Iceland premier resigns as Panama Papers scandal widens

Iceland's prime minister resigned Tuesday, becoming the first political victim of a mushrooming global scandal over hidden offshore financial dealings exposed in the so-called Panama Papers.

Prime Minister Sigmundur David Gunnlaugsson was the biggest casualty of a worldwide media probe into 11.5 million leaked documents that purportedly reveal the offshore financial activities of 140 political figures, including 12 current or former heads of state.

"The prime minister told (his party's) parliamentary group meeting that he would step down as prime minister and I will take over," the Progressive Party's deputy leader Sigurdur Ingi Johannsson told a live broadcast.

A series of other leaders and celebrities fingered in the papers leaked from a Panamanian law firm have hit back at the allegations, denying any wrongdoing despite the international furore.

Those named include Russian President Vladimir Putin's associates, Chinese President Xi Jinping's relatives, British Prime Minister David Cameron's late father and stars such as Argentine footballing great Lionel Messi.

Iceland's leader had been under immense pressure after it emerged he and his wife invested millions of dollars in an offshore company that had stakes in three Icelandic banks that collapsed in 2008, tipping the country into a deep recession.

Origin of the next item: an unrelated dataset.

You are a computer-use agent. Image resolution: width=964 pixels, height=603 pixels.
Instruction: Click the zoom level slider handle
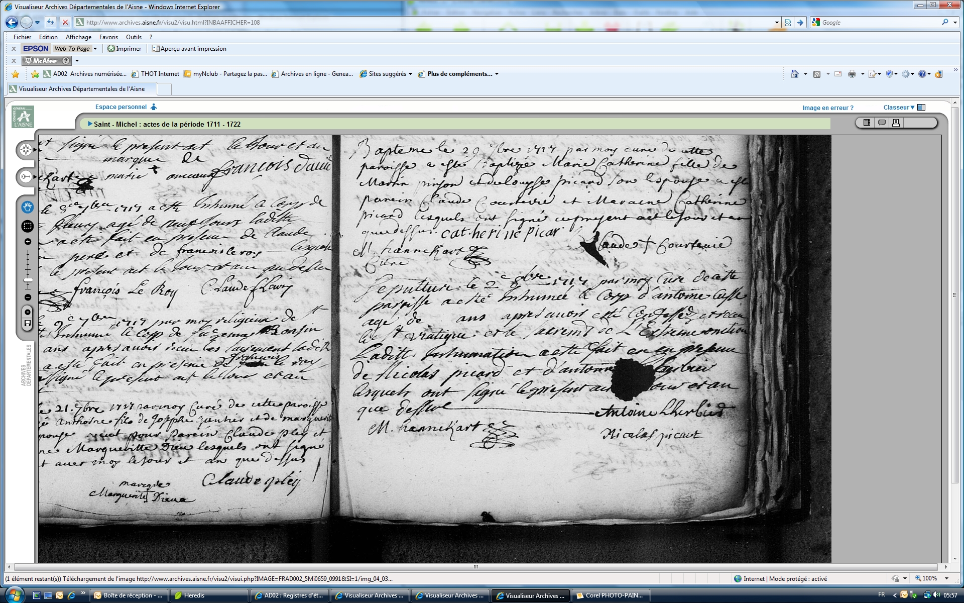click(28, 280)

Though the prime minister denied any wrongdoing, he was forced to bow out Tuesday after thousands of protesters took to the streets to demand his departure.

Around 1,000 people maintained their protest outside parliament after he resigned.

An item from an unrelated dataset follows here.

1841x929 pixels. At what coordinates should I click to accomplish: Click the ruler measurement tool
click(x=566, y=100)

"We want a new government," said Katrin Thorvaldsdottir, 63, adding: "We want to be governed by people who pay their taxes in Iceland, and for that we need a new vote as soon as possible." The vast stash of records from Panama's Mossack Fonseca law firm was obtained from an anonymous source by German daily Sueddeutsche Zeitung and shared with more than 100 media groups by the International Consortium of Investigative Journalists (ICIJ).

The journalists published their first findings Sunday after a year-long probe.

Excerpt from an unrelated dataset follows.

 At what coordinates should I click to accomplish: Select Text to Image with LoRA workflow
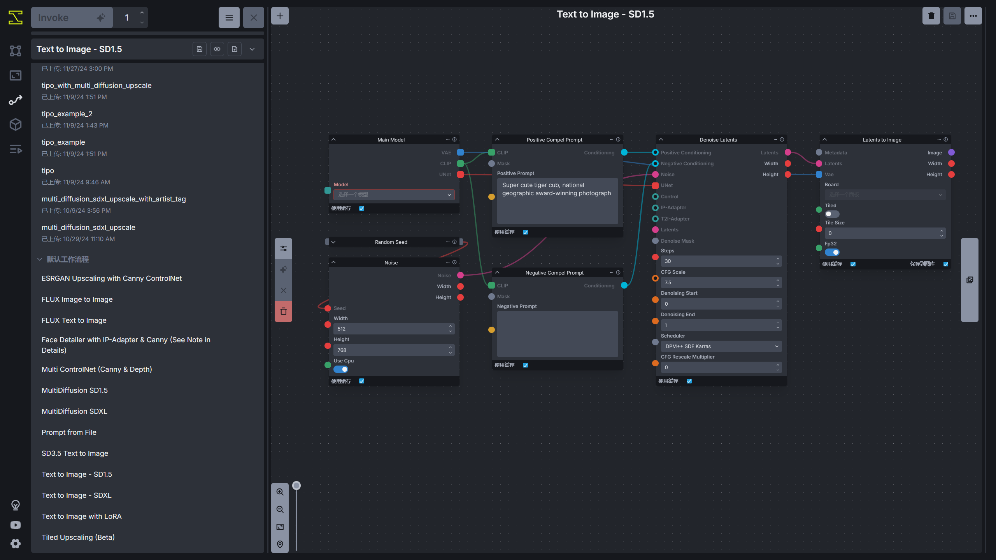[81, 516]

Offshore financial dealings are not illegal in themselves, though they may be used to hide assets from tax authorities, launder the proceeds of criminal activities or conceal misappropriated or politically inconvenient wealth.

In Beijing, there was no official reaction to ICIJ allegations that eight current or former members of the ruling party's most powerful body concealed their fortunes through offshore havens, as well as relatives of Xi Jinping, who has overseen a much-publicised anti-corruption drive.

Asked whether China would investigate those named in the reports, foreign ministry spokesman Hong Lei said: "For such groundless accusations, I have no comment." Pakistani Prime Minister Nawaz Sharif's family has also been ensnared by the leaks.

On Tuesday, Sharif announced the formation of a commission to investigate "how much weight these allegations should be given" after three of his children were named as owning London real estate through offshore companies administered by Mossack Fonseca.

The Kremlin on Monday suggested a US plot after the leaks put a close friend of Putin's at the top of an offshore empire worth more than $2 billion.

Messi's family, for their part, denied any wrongdoing after the footballer and his father were named as owners of a Panama company that was not disclosed during a Spanish probe into their tax affairs.

Australia, France and the Netherlands have announced investigations into revelations contained in the papers. A judicial source said Spain had opened a money-laundering probe into the law firm.

France's Finance Minister Michel Sapin said his country would put Panama back on its list of countries that do not co-operate in efforts to track down tax dodgers.

Panama, which has pledged to investigate the revelations contained in the leaks, reacted angrily to France's announcement.

Alvaro Aleman, the minister for the presidency, a post similar to prime minister, threatened "retaliation measures against countries that include Panama in 'gray lists' " of tax havens.

Among the latest allegations from the Panama Papers investigations: - A North Korean front company used to help fund the country's nuclear weapons programme, Pyongyang-based DCB Finance Ltd, was among Mossack Fonseca's clients, according to the BBC and The Guardian.

- Prime Minister David Cameron's father ran an offshore fund that paid no tax in Britain for 30 years, according to the Panama Papers probe. Cameron's Downing Street office insisted it was a "private matter" although a government source later told AFP that the prime minister himself did not have any such funds.

- Aides to French far-right leader Marine Le Pen put in place a "sophisticated offshore system" to hide money, according to Le Monde newspaper.

- Syria used Mossack Fonseca to create shell companies to help it break international sanctions and fund its war effort, the French paper said.

The papers, from around 214,000 offshore entities covering almost 40 years, also name the king of Saudi Arabia and the president of Ukraine, Petro Poroshenko, who denied any wrongdoing but may face an attempt to impeach him.

One of the Panama law firm's founders, Ramon Fonseca, told AFP the leaks themselves were "a crime, a felony" and "an attack on Panama".

Mossack Fonseca is subject to investigations in Germany and also in Brazil, where it is part of a huge money laundering probe that has threatened to topple the current government.